Tasks to perform>
- A) Reproduce the part of the La Fan article that opens with the words containing "Original release" and closes with "number one fan.".
- B) According to the La Fan article, what is the opening theme, and who performs it?
- C) For each statement, say whether the La Fan article agrees with it, and quote the words that decide it: (i) The series ran for two seasons. (ii) Scarlet Ortiz plays Salma. (iii) The first chapter was released early as a 30-minute special.

- Genre: Telenovela; Sitcom;
- Created by: Marcela Citterio
- Screenplay by: Roberto Rodriguez; Julieta Steinberg; Marisa Milanesio; Claudia Morales; Eduardo Macías; Teresa Donato;
- Story by: Angélica Vale
- Directed by: Miguel Varoni; Otto Rodríguez; Claudio Callao;
- Creative director: Valeria Fiñana
- Starring: Angélica Vale; Juan Pablo Espinosa; Miguel Varoni; Scarlet Ortiz; Ximena Duque; Jonathan Islas; Gabriel Porras;
- Theme music composer: Miguel Mendonza; Jesús Miranda;
- Opening theme: "Soy tu fan" by Chino y Nacho
- Country of origin: United States
- Original language: Spanish
- No. of seasons: 1
- No. of episodes: 54

Production
- Executive producers: José Gerardo Guillén; Carmen Cecilia Urbaneja; David Posada;
- Producers: Rafael Villasmil; Jeanette Gómez; Jairo Arcila;
- Cinematography: José Luis Velarde; Miguel Font;
- Editor: Hader Antivar Duque
- Camera setup: Multi-camera
- Production company: Telemundo Studios

Original release
- Network: Telemundo
- Release: January 17 – April 3, 2017

= La Fan =

American telenovela

La Fan, is an American telenovela produced by Telemundo, is a story written by Marcela Citterio and inspired by an idea of history Angélica Vale.

The story revolves around the life of a famous telenovelas actor and his faithful follower who is his number one fan.

The series stars Angélica Vale as Valentina, Juan Pablo Espinosa as Lucas, and Scarlet Ortiz as Salma.

On January 12, 2017, the first chapter of the telenovela was published with a duration of 20 minutes as a special before the premiere.

Material shown>

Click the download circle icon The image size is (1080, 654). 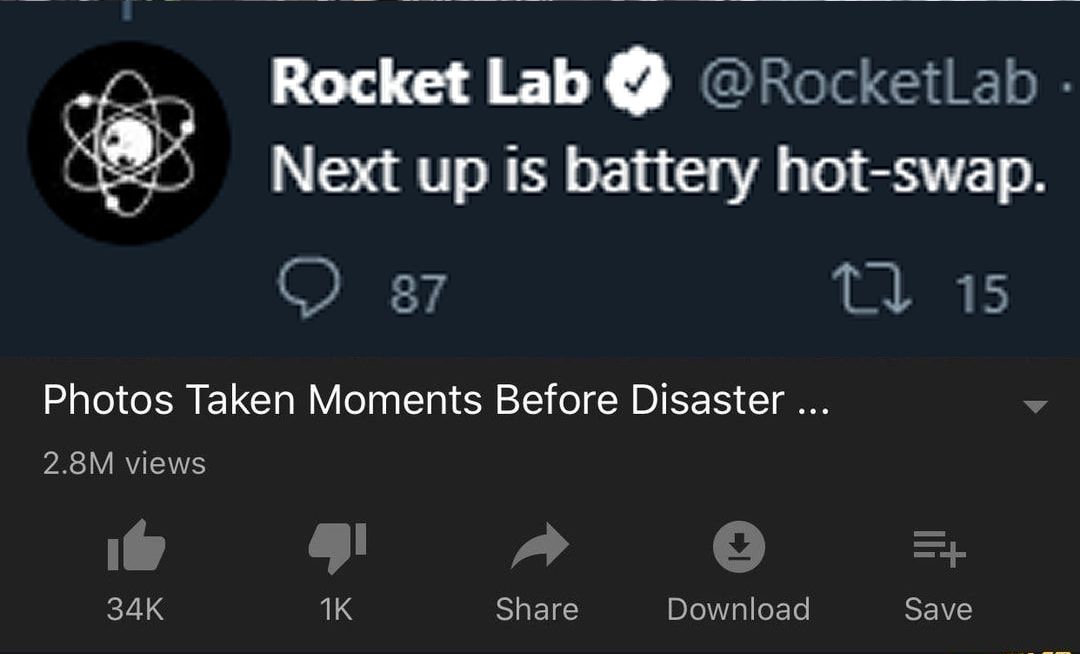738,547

==

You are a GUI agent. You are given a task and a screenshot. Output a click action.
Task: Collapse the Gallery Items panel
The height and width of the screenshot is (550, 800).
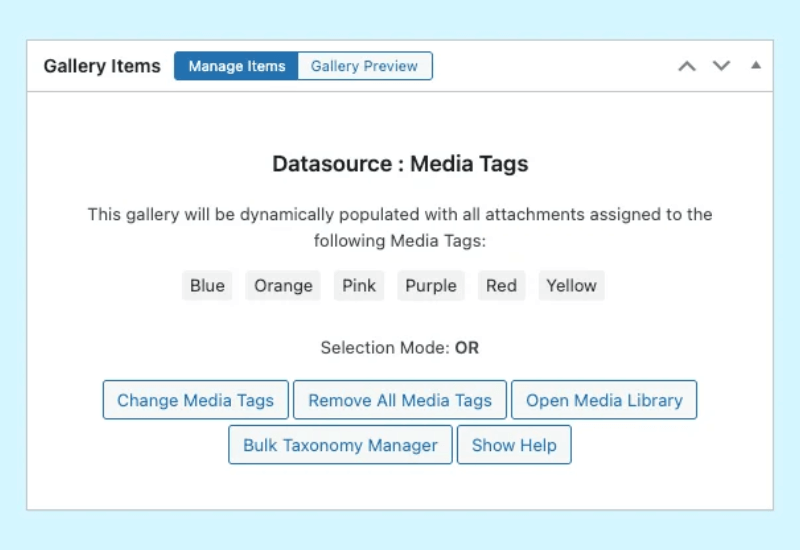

* * *

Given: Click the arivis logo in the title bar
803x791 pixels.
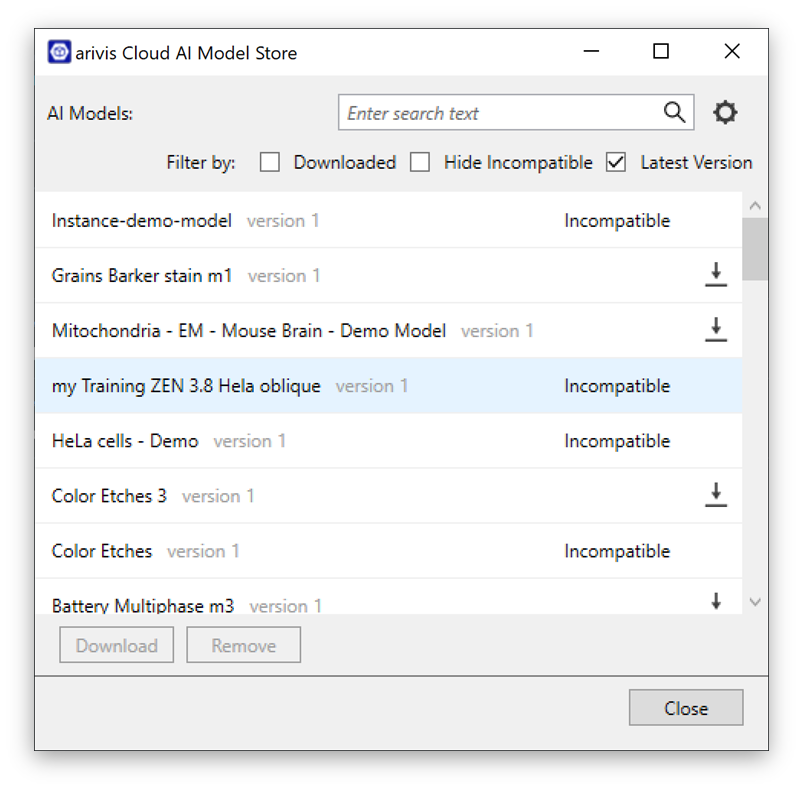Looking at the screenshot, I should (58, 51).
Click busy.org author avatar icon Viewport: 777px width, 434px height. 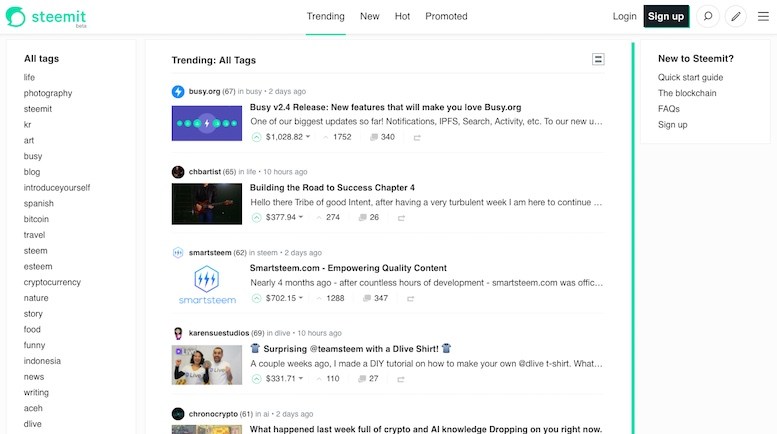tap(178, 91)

Exercise responses>
- A)
Original release
- Network: Telemundo
- Release: January 17 – April 3, 2017

= La Fan =

American telenovela

La Fan, is an American telenovela produced by Telemundo, is a story written by Marcela Citterio and inspired by an idea of history Angélica Vale.

The story revolves around the life of a famous telenovelas actor and his faithful follower who is his number one fan.

- B) "Soy tu fan" by Chino y Nacho.

- C)
(i) No: "No. of seasons: 1"
(ii) Yes: "Scarlet Ortiz as Salma"
(iii) No: "with a duration of 20 minutes as a special before the premiere"